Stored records
★ ★ ★ ★ ★
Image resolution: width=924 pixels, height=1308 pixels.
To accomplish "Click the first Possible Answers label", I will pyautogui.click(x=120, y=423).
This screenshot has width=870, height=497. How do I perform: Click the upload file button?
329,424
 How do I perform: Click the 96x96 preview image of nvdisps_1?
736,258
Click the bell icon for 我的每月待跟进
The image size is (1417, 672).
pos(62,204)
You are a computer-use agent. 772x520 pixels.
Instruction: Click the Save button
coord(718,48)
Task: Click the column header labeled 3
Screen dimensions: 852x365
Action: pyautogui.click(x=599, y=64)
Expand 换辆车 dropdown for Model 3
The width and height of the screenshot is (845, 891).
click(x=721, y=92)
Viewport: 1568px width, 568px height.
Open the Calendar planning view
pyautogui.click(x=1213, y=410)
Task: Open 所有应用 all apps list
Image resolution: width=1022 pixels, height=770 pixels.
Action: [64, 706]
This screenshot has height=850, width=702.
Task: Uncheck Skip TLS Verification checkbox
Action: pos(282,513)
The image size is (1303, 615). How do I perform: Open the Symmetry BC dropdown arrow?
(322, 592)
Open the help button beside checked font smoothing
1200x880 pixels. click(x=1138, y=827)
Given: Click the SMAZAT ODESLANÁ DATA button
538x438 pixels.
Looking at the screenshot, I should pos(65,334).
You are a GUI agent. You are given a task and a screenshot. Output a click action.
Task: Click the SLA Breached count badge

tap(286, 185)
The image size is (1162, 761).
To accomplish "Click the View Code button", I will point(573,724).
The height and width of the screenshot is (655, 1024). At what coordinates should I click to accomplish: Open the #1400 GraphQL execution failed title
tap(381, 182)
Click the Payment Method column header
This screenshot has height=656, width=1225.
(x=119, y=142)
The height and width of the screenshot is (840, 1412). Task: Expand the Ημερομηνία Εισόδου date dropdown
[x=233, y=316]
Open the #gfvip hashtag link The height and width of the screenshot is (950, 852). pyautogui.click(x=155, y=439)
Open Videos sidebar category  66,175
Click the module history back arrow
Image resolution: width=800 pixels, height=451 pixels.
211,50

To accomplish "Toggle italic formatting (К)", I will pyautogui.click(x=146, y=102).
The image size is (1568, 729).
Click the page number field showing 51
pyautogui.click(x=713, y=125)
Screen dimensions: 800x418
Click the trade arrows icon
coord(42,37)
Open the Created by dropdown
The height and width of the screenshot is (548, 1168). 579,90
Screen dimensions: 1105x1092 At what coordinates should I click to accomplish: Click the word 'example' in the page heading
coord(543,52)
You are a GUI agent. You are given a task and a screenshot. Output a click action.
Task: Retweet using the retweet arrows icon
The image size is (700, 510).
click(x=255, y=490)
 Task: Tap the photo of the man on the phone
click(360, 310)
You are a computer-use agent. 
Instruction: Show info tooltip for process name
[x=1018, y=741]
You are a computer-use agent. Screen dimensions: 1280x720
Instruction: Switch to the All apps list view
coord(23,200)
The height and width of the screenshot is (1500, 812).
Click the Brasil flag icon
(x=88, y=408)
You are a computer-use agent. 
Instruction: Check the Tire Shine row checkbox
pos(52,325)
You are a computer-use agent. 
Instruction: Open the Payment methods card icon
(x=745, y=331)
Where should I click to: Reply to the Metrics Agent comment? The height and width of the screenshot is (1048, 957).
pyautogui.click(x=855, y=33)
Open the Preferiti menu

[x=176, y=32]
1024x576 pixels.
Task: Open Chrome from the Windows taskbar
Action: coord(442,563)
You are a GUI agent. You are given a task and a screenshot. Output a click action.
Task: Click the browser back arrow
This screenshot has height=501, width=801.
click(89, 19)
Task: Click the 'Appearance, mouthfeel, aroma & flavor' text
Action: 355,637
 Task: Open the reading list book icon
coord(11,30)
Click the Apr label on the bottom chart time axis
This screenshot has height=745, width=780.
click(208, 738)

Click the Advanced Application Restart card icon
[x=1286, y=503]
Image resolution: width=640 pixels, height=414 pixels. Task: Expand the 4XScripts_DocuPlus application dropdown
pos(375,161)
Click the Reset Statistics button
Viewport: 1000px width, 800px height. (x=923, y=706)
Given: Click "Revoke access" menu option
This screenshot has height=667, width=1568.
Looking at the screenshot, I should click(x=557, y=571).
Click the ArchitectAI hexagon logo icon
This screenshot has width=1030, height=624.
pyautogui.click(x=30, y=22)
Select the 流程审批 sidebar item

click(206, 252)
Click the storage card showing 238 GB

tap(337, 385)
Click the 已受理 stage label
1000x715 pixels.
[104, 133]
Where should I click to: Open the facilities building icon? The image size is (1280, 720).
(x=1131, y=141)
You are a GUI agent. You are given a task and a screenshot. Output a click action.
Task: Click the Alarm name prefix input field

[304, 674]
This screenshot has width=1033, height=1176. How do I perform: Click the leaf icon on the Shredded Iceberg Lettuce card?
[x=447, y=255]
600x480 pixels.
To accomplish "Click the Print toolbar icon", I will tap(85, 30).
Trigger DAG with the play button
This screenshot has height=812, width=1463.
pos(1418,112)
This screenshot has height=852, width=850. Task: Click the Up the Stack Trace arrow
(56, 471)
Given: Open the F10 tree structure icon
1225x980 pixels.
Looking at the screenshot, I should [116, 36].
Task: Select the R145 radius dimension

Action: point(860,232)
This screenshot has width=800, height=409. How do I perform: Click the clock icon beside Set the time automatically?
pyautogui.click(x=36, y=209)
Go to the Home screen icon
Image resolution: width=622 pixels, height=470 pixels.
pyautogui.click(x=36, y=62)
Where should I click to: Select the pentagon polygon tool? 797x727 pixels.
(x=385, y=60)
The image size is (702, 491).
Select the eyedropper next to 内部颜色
★ ★ ★ ★ ★
Activity
Provide all the records again, word for word.

Result of this exercise
Image resolution: width=924 pixels, height=1308 pixels.
To accomplish "Click the first Possible Answers label", I will pyautogui.click(x=120, y=423).
This screenshot has width=870, height=497. How do I perform: Click the upload file button?
329,424
 How do I perform: Click the 96x96 preview image of nvdisps_1?
736,258
Click the bell icon for 我的每月待跟进
The image size is (1417, 672).
pos(62,204)
You are a computer-use agent. 772x520 pixels.
Instruction: Click the Save button
coord(718,48)
Task: Click the column header labeled 3
Screen dimensions: 852x365
Action: pyautogui.click(x=599, y=64)
Expand 换辆车 dropdown for Model 3
The width and height of the screenshot is (845, 891).
click(x=721, y=92)
Viewport: 1568px width, 568px height.
Open the Calendar planning view
pyautogui.click(x=1213, y=410)
Task: Open 所有应用 all apps list
Image resolution: width=1022 pixels, height=770 pixels.
Action: [64, 706]
This screenshot has height=850, width=702.
Task: Uncheck Skip TLS Verification checkbox
Action: pos(282,513)
The image size is (1303, 615). How do I perform: Open the Symmetry BC dropdown arrow?
(322, 592)
Open the help button beside checked font smoothing
1200x880 pixels. click(x=1138, y=827)
Given: Click the SMAZAT ODESLANÁ DATA button
538x438 pixels.
Looking at the screenshot, I should pos(65,334).
You are a GUI agent. You are given a task and a screenshot. Output a click action.
Task: Click the SLA Breached count badge

tap(286, 185)
The image size is (1162, 761).
To accomplish "Click the View Code button", I will point(573,724).
The height and width of the screenshot is (655, 1024). At what coordinates should I click to accomplish: Open the #1400 GraphQL execution failed title
tap(381, 182)
Click the Payment Method column header
This screenshot has height=656, width=1225.
(x=119, y=142)
The height and width of the screenshot is (840, 1412). Task: Expand the Ημερομηνία Εισόδου date dropdown
[x=233, y=316]
Open the #gfvip hashtag link The height and width of the screenshot is (950, 852). pyautogui.click(x=155, y=439)
Open Videos sidebar category  66,175
Click the module history back arrow
Image resolution: width=800 pixels, height=451 pixels.
211,50

To accomplish "Toggle italic formatting (К)", I will pyautogui.click(x=146, y=102).
The image size is (1568, 729).
Click the page number field showing 51
pyautogui.click(x=713, y=125)
Screen dimensions: 800x418
Click the trade arrows icon
coord(42,37)
Open the Created by dropdown
The height and width of the screenshot is (548, 1168). 579,90
Screen dimensions: 1105x1092 At what coordinates should I click to accomplish: Click the word 'example' in the page heading
coord(543,52)
You are a GUI agent. You are given a task and a screenshot. Output a click action.
Task: Retweet using the retweet arrows icon
The image size is (700, 510).
click(x=255, y=490)
 Task: Tap the photo of the man on the phone
click(360, 310)
You are a computer-use agent. 
Instruction: Show info tooltip for process name
[x=1018, y=741]
You are a computer-use agent. Screen dimensions: 1280x720
Instruction: Switch to the All apps list view
coord(23,200)
The height and width of the screenshot is (1500, 812).
Click the Brasil flag icon
(x=88, y=408)
You are a computer-use agent. 
Instruction: Check the Tire Shine row checkbox
pos(52,325)
You are a computer-use agent. 
Instruction: Open the Payment methods card icon
(x=745, y=331)
Where should I click to: Reply to the Metrics Agent comment? The height and width of the screenshot is (1048, 957).
pyautogui.click(x=855, y=33)
Open the Preferiti menu

[x=176, y=32]
1024x576 pixels.
Task: Open Chrome from the Windows taskbar
Action: coord(442,563)
You are a GUI agent. You are given a task and a screenshot. Output a click action.
Task: Click the browser back arrow
This screenshot has height=501, width=801.
click(89, 19)
Task: Click the 'Appearance, mouthfeel, aroma & flavor' text
Action: 355,637
 Task: Open the reading list book icon
coord(11,30)
Click the Apr label on the bottom chart time axis
This screenshot has height=745, width=780.
click(208, 738)

Click the Advanced Application Restart card icon
[x=1286, y=503]
Image resolution: width=640 pixels, height=414 pixels. Task: Expand the 4XScripts_DocuPlus application dropdown
pos(375,161)
Click the Reset Statistics button
Viewport: 1000px width, 800px height. (x=923, y=706)
Given: Click "Revoke access" menu option
This screenshot has height=667, width=1568.
Looking at the screenshot, I should click(x=557, y=571).
Click the ArchitectAI hexagon logo icon
This screenshot has width=1030, height=624.
pyautogui.click(x=30, y=22)
Select the 流程审批 sidebar item

click(206, 252)
Click the storage card showing 238 GB

tap(337, 385)
Click the 已受理 stage label
1000x715 pixels.
[104, 133]
Where should I click to: Open the facilities building icon? The image size is (1280, 720).
(x=1131, y=141)
You are a GUI agent. You are given a task and a screenshot. Output a click action.
Task: Click the Alarm name prefix input field

[304, 674]
This screenshot has width=1033, height=1176. How do I perform: Click the leaf icon on the Shredded Iceberg Lettuce card?
[x=447, y=255]
600x480 pixels.
To accomplish "Click the Print toolbar icon", I will tap(85, 30).
Trigger DAG with the play button
This screenshot has height=812, width=1463.
pos(1418,112)
This screenshot has height=852, width=850. Task: Click the Up the Stack Trace arrow
(56, 471)
Given: Open the F10 tree structure icon
1225x980 pixels.
Looking at the screenshot, I should [116, 36].
Task: Select the R145 radius dimension

Action: point(860,232)
This screenshot has width=800, height=409. How do I perform: Click the clock icon beside Set the time automatically?
pyautogui.click(x=36, y=209)
Go to the Home screen icon
Image resolution: width=622 pixels, height=470 pixels.
pyautogui.click(x=36, y=62)
Where should I click to: Select the pentagon polygon tool? 797x727 pixels.
(x=385, y=60)
The image size is (702, 491).
Select the eyedropper next to 内部颜色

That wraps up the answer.